ブルー・ベル
著作名
ブルー・ベル
著者
アンドリュー・ヴァクス
ジャンル
ハードボイルド
星の数
★★★★★
出版社
ハヤカワ文庫
原作出版
1988
備考
訳者あとがきより

アンドリュー・ヴァクスの連作は、ライセンスなき私立探偵バークが魔都ニューヨークの地下世界をゆくオデュッセイだ。第一作『フラッド』でも、第二作『赤毛のストレーガ』でも、この第三作『ブルー・ベル』でも、バークは運命的な女との出会いによって事件に導かれ、波乱の探索行に乗り出す羽目になる。標的は少年少女を餌食にする性犯罪者たちだ。バークは苦難の末に旅を成就させるが、地上への帰還のときが女との別れのときになる。

ふつう、同じパターンを三度も繰り返せば、またかという感じは避けられない。だが、『ブルー・ベル』の一種異様な暗い迫力と不思議な魅力は明らかに前二作をしのぐ。ヴァクスの作品に共通するのは、子どもを欲望の犠牲にしてしまう犯罪に対する激しい憤りだ。子どもの敵に対しては、日頃の用心深さをかなぐり捨てて牙をむきだすバークの怒りはヴァクスの怒りでもある。かつて弁護士として未成年者の権利擁護に尽くしてきた経歴からすれば当然なのかもしれないが、ヴァクスはほとんど執拗ともいえるほどの執念で、そういう悪を撃ち続ける。

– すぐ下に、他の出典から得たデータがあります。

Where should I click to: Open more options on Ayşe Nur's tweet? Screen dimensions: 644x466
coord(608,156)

この作品には、少女をいけにえにしたスナッフ・フィルム(実際の殺人シーンがクライマックスになっているポルノ映画)という、前二作より一段とエスカレートした犯罪が織り込まれている。現実にそんな事件が起きているのかどうかは知らないが、先日たまたまテレビ放映された映画でも――舞台はロス、被害者は少年という違いこそあれ――同じような犯行が描かれていた。米国の大都会では、そんな異常のきわみの惨劇でさえもが相当のリアリティーをもって語られているということであり、闇はそれほど深いということなのだろう。逆説的ないいかたになるが、その闇の底知れなさがヴァクスの情念を燃えたたせ、再三の挑戦の迫力を増幅させているのではないだろうか。

一方、ヴァクスの作品では、そういう舞台の生々しさとは対照的な物語性豊かなキャラクターが不思議な魅力を生みだしている。今回は、切り札のマックスが動きを封じられて後景に退くが、おなじみのバークの“ファミリイ”は健在だ。“息子”テリイをはさんで奇妙な綱引きを演じるミシェルとモグラをはじめ、それぞれが一段と個性を深めている。

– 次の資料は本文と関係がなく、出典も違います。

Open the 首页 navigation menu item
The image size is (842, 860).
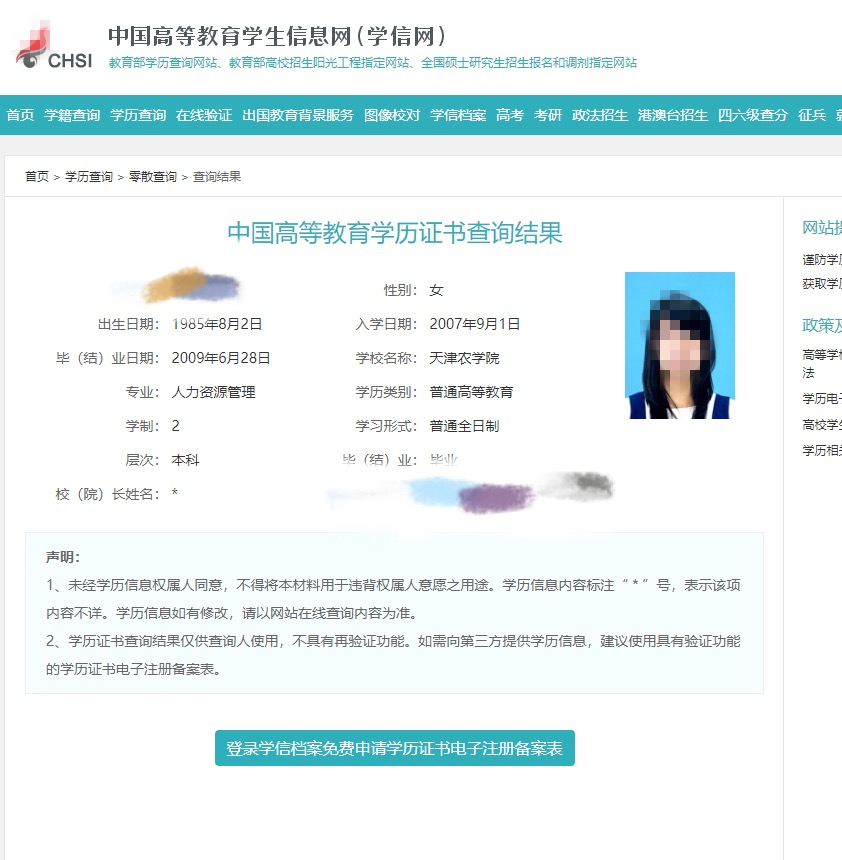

しかし、なんといっても圧倒的に輝くのはヒロインのベルだ。ストリップ小屋の官能的なダンサーとして登場するベルは、バークに負けない上背の大女で、バストとヒップがみごとに突き出した素晴らしい肉体の持ち主だ。しかし、「悪い血」にそこなわれた顔は、ベル自身、醜いと感じて恥じている。ベルはその「悪い血」をもたらした暗い出生の秘密をバークに打ち明けて、魂の救済を求める。ベルの一途さにほだされたバークは、事件の探索にベルを同行する羽目になる。子どものようなかぼそい声で話すのに、途方もない大食家、すぐに涙をこぼすかと思うと、とてつもなく強情というベルの不思議なキャラクターも、アウトローの世界に生きて死ぬと思い定め、バークにマゾヒスティックなまでの愛を傾けるベルの激情も、その過程で浮き彫りにされてくる。

そういうヒロインの設定が最後のクライマックスで鮮やかに生きている。「ヴァクスのスタイルは最後の四分の一でみごとな成果をあげている。手の込んだ仕掛け、息もつかせぬヴァイオレンス、感情の激発、すべてがクライマックスに向かって一気に収斂する。そして、後には胸を打つ悲しみが残る」(パブリッシャーズ・ウィークリイ)という評のとおり、バークは難敵との死闘の後、ベルとの悲痛な別れを迎える。中盤、ベルが涙ぐんで、自分は花にたとえればブルーベル(bluebell)の花、と述懐するシーンがあるが、このラストシーンで、なるほどベルは暗い万華鏡に咲いた青い華だったと知れるのだ。ベルという名にブルーを冠した『ブルー・ベル』(BLUE BELLE)というタイトルは、原書の結びの一語にもなっているが、青い入れ墨と青い石のネックレスに彩られたいかにも寂しい女にふさわしい響きが残る。